Financial Innovation, Technology, Regulation and Public Policy

As the new fiscal crisis starts to fade out of memory we’re beginning to find behaviours in the sphere of financial invention reverting to older approaches and practices. Is it a fantastic thing? Maybe…

But, misunderstood financial inventions like securitization, which resulted in the financial crisis during the sub-prime debacle from the USA, pose a present threat to the financial sector. Regulators and managers everywhere, as guardians of the numerous elements of this world’s financial system, do not clearly comprehend the consequences of monetary innovation. Often to that is clouded by people policies that as the foundation for such supervision are suspect regarding which”people” that they are meant to benefit. This is particularly true in the applications of technology in the supply of services.

What drives financial innovation? Simply place – self-interest, which finds expression through Adam Smith’s”invisible hand”. Fiscal institutions hunt out, throughout the revolutionary procedure, the most effective economical means to increase their gains on existing products or potential new ones.

To overcome these obstacles banks take part in the conclusion of two kinds – aggressive or circumventive. The first is fairly obvious as most banks attempt to increase their profits and they do it by competing with other players in the marketplace.

The next, circumventive, is a tiny bit vaguer. In most authorities, financial companies are confronted by plenty of regulations and rules, imposed by the regulatory and banking authorities about how they run their business. All these are the regulatory hurdles that a lender faces.
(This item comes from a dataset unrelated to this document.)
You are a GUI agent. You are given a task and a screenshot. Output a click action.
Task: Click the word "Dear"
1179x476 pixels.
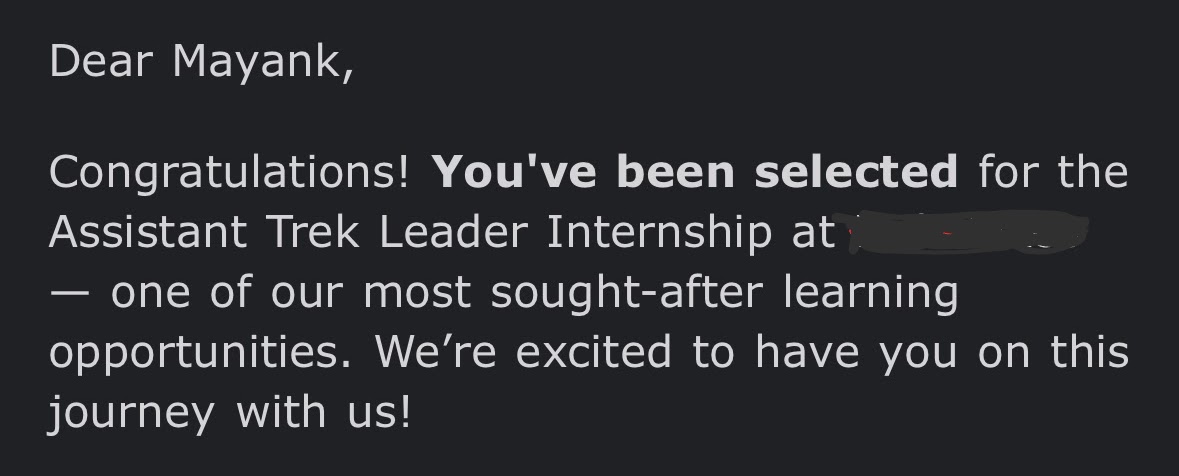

These obstacles may frequently be overcome by invention – hence the expression”circumventive invention”.

The thought was immediately picked up in Europe, and globally as a competitive invention. European banks had no limitations on the number of branches they might have but labour policies generated limitations on such as working hours among several other problems. From the ATM the European banks discovered that a brand new”staff member” that (1) was more economical than an individual teller, (2) would operate all night and day, (3). You will find many different plusses a well, and of course the capacity to expand the assortment of services and products which could be provided.

Financial Innovation, Technology, Regulation and Public

In essence, 1 kind of invention (circumventive) morphed into a different (aggressive ). We view this in action all the time in several various ways.

Lately, I came across a news item that signalled that Citibank had embarked on a project to create deep inroads to customer banking in India – a huge sector. Regardless of the size of this marketplace in India, that can be on a level with that of China, anybody hoping to establish or expand their business in the world. To get a bank among those hurdles is quite tight regulation and the limitations put on banks in developing their branch systems.

The Reserve Bank of India, that’s the nation’s central bank, closely controls the number of new branch licenses which are granted to overseas banks. This has a huge prohibitive effect on the capacity of these banks to cultivate their supply networks.

To get beyond this limitation on its physical existence Citibank has started targeting India’s nearly six hundred million cellular users. This is actually the”circumventive invention” I talked of.

Citibank, which’s among the major foreign banks in India with 42 branches and over 450 ATMs – recently finished a two-year application in Bangalore to examine the desire of clients to make transactions by way of mobiles. The program was known as the”Faucet and Pay” pilot job.